Black Waves è tematicamente la canzone che cerca di dare una lettura complessiva del fenomeno dello “shifting”, paragonando il movimento delle culture a delle enormi onde nere, che si muovono e ci trasportano sostanzialmente dove vogliono. Noi non possiamo nulla contro di loro e non ci rimane che lasciarci trasportare per vedere dove andremo a finire.
Hades. Questa canzone rappresenta più o meno un dittico tematico con l'opener Mudra. Anche in questo caso infatti la protagonista è una donna, nonstante il titolo. Però non si parla qui di oriente, ma della Grecia Classica, la culla della civiltà occidentale. Il brano racconta il mito di Ade e Persefone, dal punto di vista di quest'ultima e ponendo particolare attenzione al carattere menzognero e sostanzialmente strumentale del rapporto uomo-donna.
Anche con Prometheus bring us the fire il focus è puntato sull'antica Grecia. In questo caso è stato il mito di Prometeo ad attirare la nostra attenzione. E' col furto del fuoco, infatti, che inizia in occidente la sfida agli Dei, la sfida alla natura, quindi sostanzialmente la sfida alla mortalità e ai propri limiti; un atteggiamento arrogante ed antropocentrico, capace di fagocitare e trasportare con sé ogni altra diversa manifestazione culturale e umana; un atteggiamento che ci ha instradato lungo un percorso che mostra oggi le sue nefaste conseguenze. Tra l'altro questo è un carattere propriamente occidentale, che ci contraddistingue e ci differenzia in maniera profonda dall'Oriente, dove invece per storia e tradizione vi è una sorta di reverenza verso la natura e l'ordine delle cose, con cui si cerca sempre di stabilire un rapporto armonico e mai antitetico.

L'artwork da chi è stato realizzato? Anche questa volta la copertina è votata all'essenzialità e l'estremo rigore estetico....

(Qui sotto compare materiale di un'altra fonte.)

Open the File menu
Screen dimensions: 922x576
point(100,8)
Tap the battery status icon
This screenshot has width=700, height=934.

Infatti entrambi gli artwork sono stati realizzati da Federico Antonini, un giovane grafico romano, il cui stile essenziale e geometrico è sicuramente fuori dagli schemi del genere. La scelta in contro-tendenza può essere rischiosa, però ancora una volta ci siamo affidati solo al nostro gusto, senza preoccuparci troppo di quello che ci sta attorno. Inoltre, l'effetto optic-psichedelico-cangiante (molto anni '70), fa riecheggiare il concetto dello “Shifting”, per cui ci è sembrato proprio azzeccato.

In Maggio partirete per un tour europeo che state ancora programmando ma penso sia solo l'inizio di un'attività live e promozionale il più intensa possibile vero? Ci sarà anche la possibilità di un tour oltreoceano?

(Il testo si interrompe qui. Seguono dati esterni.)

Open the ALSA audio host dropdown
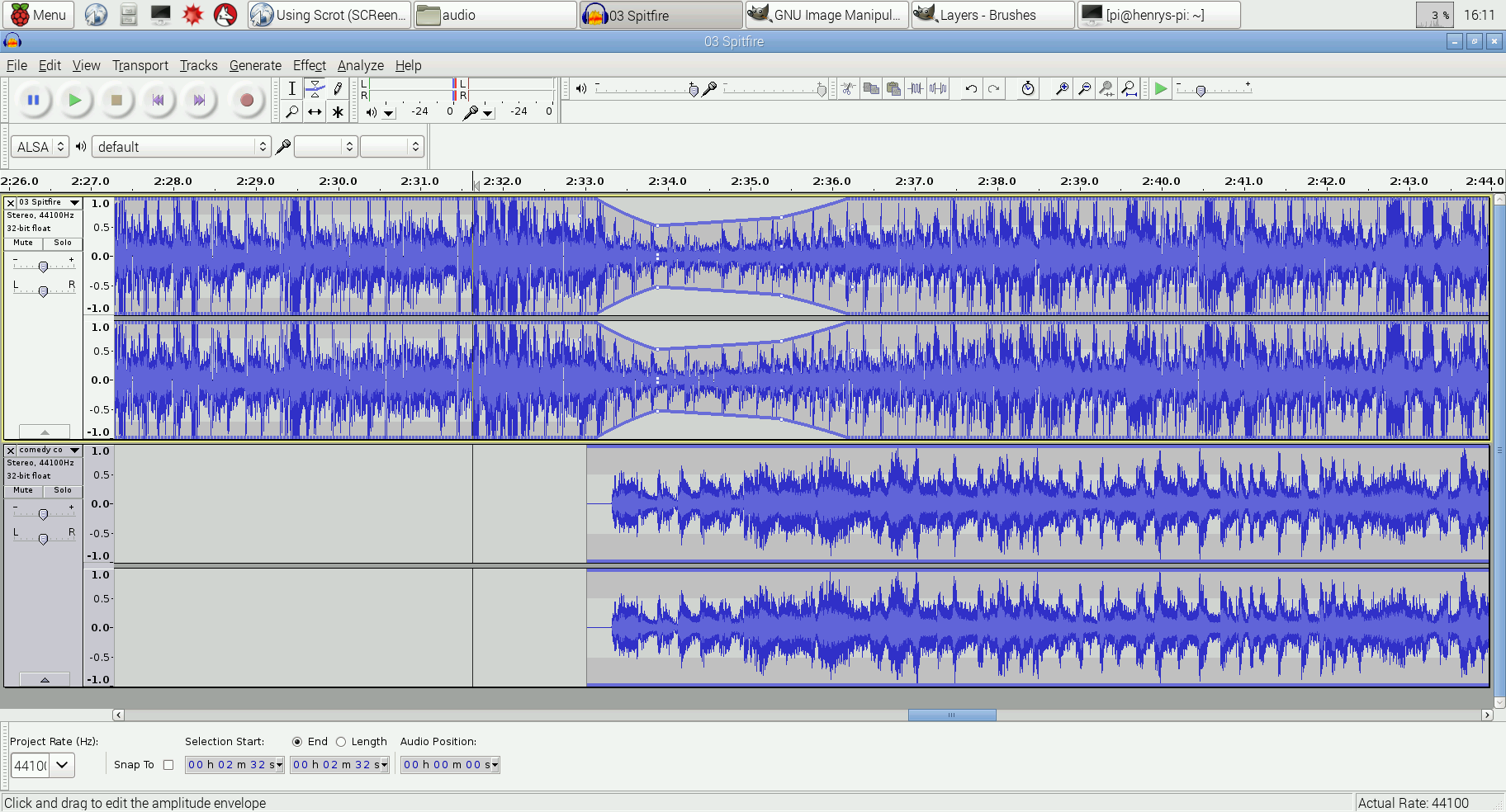This screenshot has width=1506, height=812. [40, 147]
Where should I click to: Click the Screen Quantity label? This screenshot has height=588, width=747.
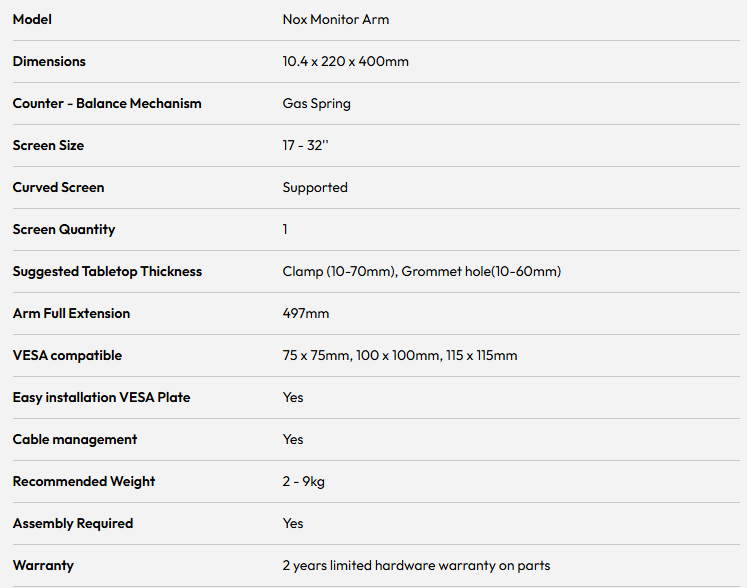click(64, 230)
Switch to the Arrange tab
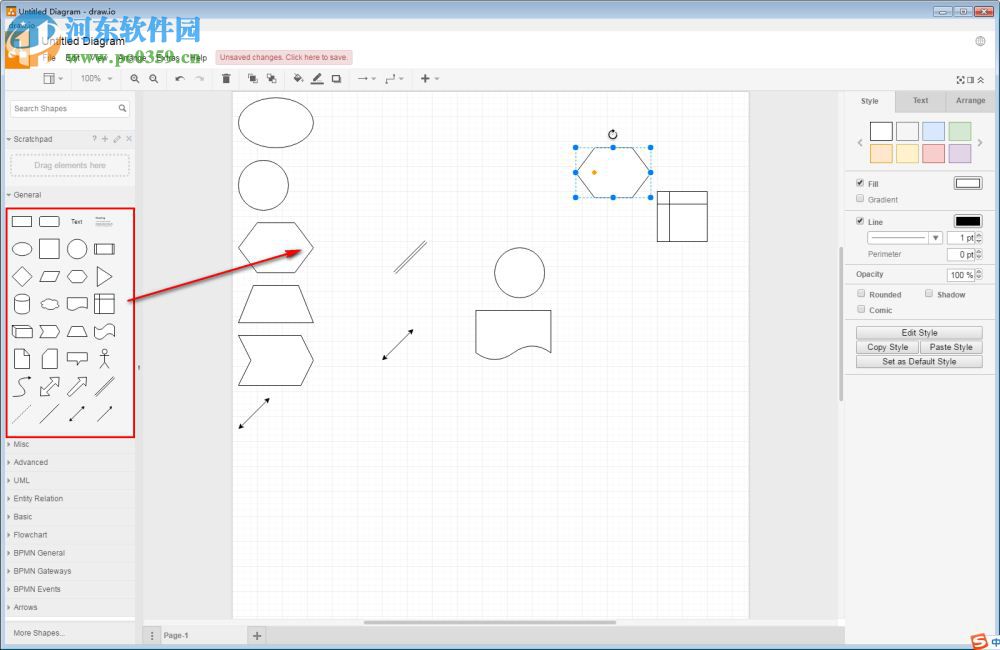The height and width of the screenshot is (650, 1000). (x=970, y=100)
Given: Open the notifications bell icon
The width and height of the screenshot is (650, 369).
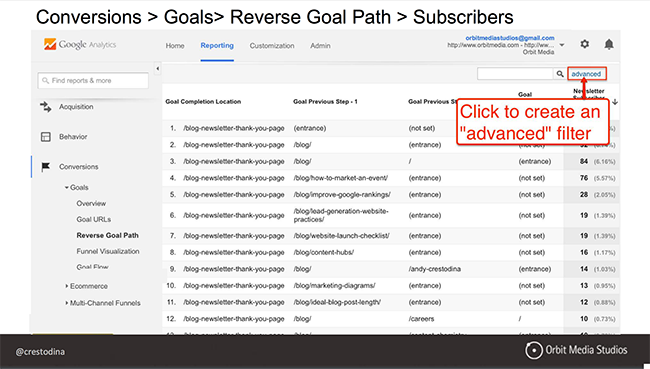Looking at the screenshot, I should 609,44.
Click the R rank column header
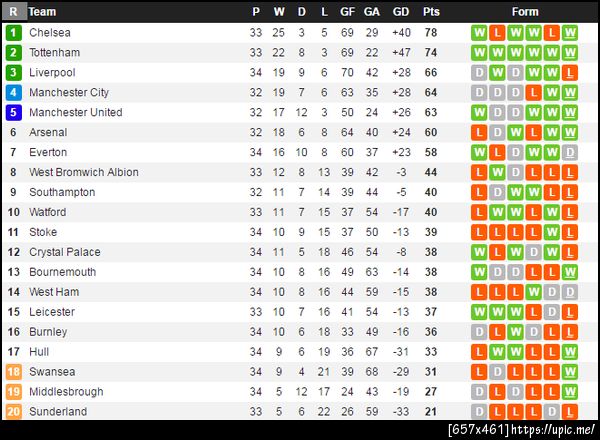The width and height of the screenshot is (600, 440). (13, 12)
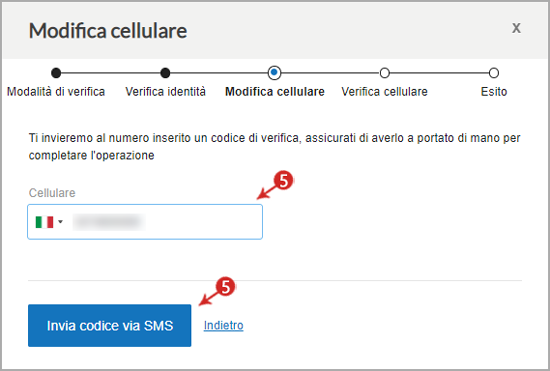Select the active blue Modifica cellulare step dot

[x=274, y=73]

Questa è la teoria. Da maggio inizieremo a fare un po' di concerti sparsi in tutta Europa, cercando di mantenere una certa costanza. Poi vediamo cosa succede... Per gli Stati Uniti il discorso mi sembra ancora molto prematuro. Purtroppo non abbiamo la possibilità di investire grosse somme di denaro in un tour, per cui o ci viene garantito il rientro delle spese oppure restiamo ancorati al vecchio continente, che comunque ci regala non poche emozioni!

E' tutto, vi rinnovo i complimenti per l'ottimo lavoro realizzato e vi ringrazio del tempo a noi dedicato.....alla prossima!

Grazie a voi! Ci vediamo sul forum e corna altissime!